# EXTRACTED DATA:
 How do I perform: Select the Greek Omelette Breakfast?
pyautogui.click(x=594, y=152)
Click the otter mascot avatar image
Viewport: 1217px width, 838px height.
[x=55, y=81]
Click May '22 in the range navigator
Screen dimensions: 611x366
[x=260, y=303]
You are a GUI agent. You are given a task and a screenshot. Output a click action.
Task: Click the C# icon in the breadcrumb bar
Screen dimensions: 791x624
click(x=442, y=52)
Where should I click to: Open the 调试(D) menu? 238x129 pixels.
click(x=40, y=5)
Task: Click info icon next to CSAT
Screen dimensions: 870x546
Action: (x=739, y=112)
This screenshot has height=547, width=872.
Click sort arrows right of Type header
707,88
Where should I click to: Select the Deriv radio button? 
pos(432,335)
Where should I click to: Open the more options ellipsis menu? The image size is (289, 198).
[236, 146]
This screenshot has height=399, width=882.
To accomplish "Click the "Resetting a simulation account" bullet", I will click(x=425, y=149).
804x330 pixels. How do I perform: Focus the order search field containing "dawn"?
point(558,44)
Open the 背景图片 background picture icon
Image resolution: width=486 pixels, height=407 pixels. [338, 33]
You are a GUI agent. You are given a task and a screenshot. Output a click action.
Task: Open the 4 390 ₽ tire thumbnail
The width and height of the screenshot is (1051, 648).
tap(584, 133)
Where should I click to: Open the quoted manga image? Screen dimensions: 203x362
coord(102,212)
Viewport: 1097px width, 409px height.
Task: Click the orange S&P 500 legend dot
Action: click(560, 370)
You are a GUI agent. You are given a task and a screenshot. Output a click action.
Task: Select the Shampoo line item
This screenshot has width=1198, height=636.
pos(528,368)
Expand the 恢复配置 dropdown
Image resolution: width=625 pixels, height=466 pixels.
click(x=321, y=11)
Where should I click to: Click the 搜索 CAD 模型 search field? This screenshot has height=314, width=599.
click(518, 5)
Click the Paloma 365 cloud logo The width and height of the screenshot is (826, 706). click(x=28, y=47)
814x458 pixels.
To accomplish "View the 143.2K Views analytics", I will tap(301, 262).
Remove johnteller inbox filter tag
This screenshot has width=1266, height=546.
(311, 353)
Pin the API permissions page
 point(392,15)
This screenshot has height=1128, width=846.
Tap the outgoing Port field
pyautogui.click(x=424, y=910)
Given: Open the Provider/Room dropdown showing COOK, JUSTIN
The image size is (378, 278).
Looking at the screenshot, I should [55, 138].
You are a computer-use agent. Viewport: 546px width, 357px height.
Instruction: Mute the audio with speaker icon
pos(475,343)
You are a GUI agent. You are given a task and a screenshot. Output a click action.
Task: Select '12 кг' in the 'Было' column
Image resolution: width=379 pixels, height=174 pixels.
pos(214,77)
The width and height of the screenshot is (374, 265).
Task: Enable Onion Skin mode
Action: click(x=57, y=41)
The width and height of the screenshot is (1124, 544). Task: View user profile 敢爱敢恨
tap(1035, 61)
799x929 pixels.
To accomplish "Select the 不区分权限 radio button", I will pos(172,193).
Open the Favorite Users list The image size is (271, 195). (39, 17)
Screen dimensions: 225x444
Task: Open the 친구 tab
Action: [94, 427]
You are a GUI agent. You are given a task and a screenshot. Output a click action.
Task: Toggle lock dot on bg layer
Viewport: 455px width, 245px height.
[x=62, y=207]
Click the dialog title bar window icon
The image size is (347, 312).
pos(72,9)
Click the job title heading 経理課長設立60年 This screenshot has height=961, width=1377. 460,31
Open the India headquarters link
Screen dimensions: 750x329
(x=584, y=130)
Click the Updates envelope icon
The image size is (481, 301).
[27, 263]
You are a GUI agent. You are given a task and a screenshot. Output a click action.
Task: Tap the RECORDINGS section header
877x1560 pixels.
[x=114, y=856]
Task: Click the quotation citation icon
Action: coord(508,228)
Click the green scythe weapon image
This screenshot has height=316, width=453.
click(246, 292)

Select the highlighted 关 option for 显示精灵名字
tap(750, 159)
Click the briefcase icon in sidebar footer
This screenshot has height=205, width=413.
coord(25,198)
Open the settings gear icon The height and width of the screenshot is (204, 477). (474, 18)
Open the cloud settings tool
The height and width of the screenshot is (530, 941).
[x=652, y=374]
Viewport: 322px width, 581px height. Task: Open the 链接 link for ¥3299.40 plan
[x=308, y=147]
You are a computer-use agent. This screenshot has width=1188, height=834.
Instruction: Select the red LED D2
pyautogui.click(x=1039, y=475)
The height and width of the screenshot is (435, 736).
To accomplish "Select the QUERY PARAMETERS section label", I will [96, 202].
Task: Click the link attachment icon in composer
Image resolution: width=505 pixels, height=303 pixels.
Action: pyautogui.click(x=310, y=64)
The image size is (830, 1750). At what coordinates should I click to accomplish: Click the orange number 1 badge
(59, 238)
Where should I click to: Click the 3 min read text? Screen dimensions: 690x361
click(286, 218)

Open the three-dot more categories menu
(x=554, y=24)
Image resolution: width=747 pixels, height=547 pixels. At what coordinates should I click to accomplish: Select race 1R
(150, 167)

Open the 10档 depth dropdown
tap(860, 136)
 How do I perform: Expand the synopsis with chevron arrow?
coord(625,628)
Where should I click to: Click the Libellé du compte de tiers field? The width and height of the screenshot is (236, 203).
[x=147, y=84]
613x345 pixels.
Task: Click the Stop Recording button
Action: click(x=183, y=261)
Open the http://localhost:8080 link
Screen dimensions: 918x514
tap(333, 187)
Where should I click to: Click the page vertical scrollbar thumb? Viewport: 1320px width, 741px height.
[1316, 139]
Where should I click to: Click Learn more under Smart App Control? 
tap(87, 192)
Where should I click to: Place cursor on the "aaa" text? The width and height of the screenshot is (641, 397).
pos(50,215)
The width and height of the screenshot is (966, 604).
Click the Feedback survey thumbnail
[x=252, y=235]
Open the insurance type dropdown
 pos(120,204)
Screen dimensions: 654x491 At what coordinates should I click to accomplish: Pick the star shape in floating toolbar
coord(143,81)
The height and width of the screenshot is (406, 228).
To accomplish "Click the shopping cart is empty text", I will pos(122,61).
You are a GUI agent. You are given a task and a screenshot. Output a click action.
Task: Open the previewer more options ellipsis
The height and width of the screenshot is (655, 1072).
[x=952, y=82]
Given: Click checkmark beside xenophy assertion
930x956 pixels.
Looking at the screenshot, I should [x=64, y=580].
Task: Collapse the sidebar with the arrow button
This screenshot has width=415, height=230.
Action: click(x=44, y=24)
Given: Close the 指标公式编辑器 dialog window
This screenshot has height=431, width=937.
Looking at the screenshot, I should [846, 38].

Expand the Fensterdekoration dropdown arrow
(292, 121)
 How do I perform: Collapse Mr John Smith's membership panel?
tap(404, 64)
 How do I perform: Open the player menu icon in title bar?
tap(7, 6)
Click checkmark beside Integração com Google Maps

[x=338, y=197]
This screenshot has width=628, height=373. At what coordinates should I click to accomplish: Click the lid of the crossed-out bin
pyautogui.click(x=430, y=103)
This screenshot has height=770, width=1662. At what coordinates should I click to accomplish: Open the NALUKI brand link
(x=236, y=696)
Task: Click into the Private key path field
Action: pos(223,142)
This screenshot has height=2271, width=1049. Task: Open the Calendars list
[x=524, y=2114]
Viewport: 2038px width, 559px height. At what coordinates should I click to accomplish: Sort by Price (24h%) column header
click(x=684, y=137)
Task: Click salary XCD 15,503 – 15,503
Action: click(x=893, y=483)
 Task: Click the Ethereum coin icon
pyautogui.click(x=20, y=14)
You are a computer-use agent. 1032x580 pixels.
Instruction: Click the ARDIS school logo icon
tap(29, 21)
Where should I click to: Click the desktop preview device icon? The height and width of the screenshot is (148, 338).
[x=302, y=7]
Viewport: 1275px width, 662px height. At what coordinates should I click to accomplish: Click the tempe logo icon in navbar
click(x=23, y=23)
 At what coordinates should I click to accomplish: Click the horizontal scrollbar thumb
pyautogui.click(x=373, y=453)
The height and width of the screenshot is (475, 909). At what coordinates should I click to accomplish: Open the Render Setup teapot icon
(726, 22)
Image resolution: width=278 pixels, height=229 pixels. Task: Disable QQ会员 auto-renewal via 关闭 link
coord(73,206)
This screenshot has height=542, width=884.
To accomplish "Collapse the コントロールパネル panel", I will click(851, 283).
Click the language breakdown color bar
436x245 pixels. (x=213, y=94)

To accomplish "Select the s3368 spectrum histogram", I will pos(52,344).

# WHAT THE TASK REQUIRES:
Quote the records above exactly, from the first line through the line containing "Task: Open the 4 390 ₽ tire thumbnail", and nothing more.

# SOLUTION:
 How do I perform: Select the Greek Omelette Breakfast?
pyautogui.click(x=594, y=152)
Click the otter mascot avatar image
Viewport: 1217px width, 838px height.
[x=55, y=81]
Click May '22 in the range navigator
Screen dimensions: 611x366
[x=260, y=303]
You are a GUI agent. You are given a task and a screenshot. Output a click action.
Task: Click the C# icon in the breadcrumb bar
Screen dimensions: 791x624
click(x=442, y=52)
Where should I click to: Open the 调试(D) menu? 238x129 pixels.
click(x=40, y=5)
Task: Click info icon next to CSAT
Screen dimensions: 870x546
Action: (x=739, y=112)
This screenshot has height=547, width=872.
Click sort arrows right of Type header
707,88
Where should I click to: Select the Deriv radio button? 
pos(432,335)
Where should I click to: Open the more options ellipsis menu? The image size is (289, 198).
[236, 146]
This screenshot has height=399, width=882.
To accomplish "Click the "Resetting a simulation account" bullet", I will click(x=425, y=149).
804x330 pixels. How do I perform: Focus the order search field containing "dawn"?
point(558,44)
Open the 背景图片 background picture icon
Image resolution: width=486 pixels, height=407 pixels. [338, 33]
You are a GUI agent. You are given a task and a screenshot. Output a click action.
Task: Open the 4 390 ₽ tire thumbnail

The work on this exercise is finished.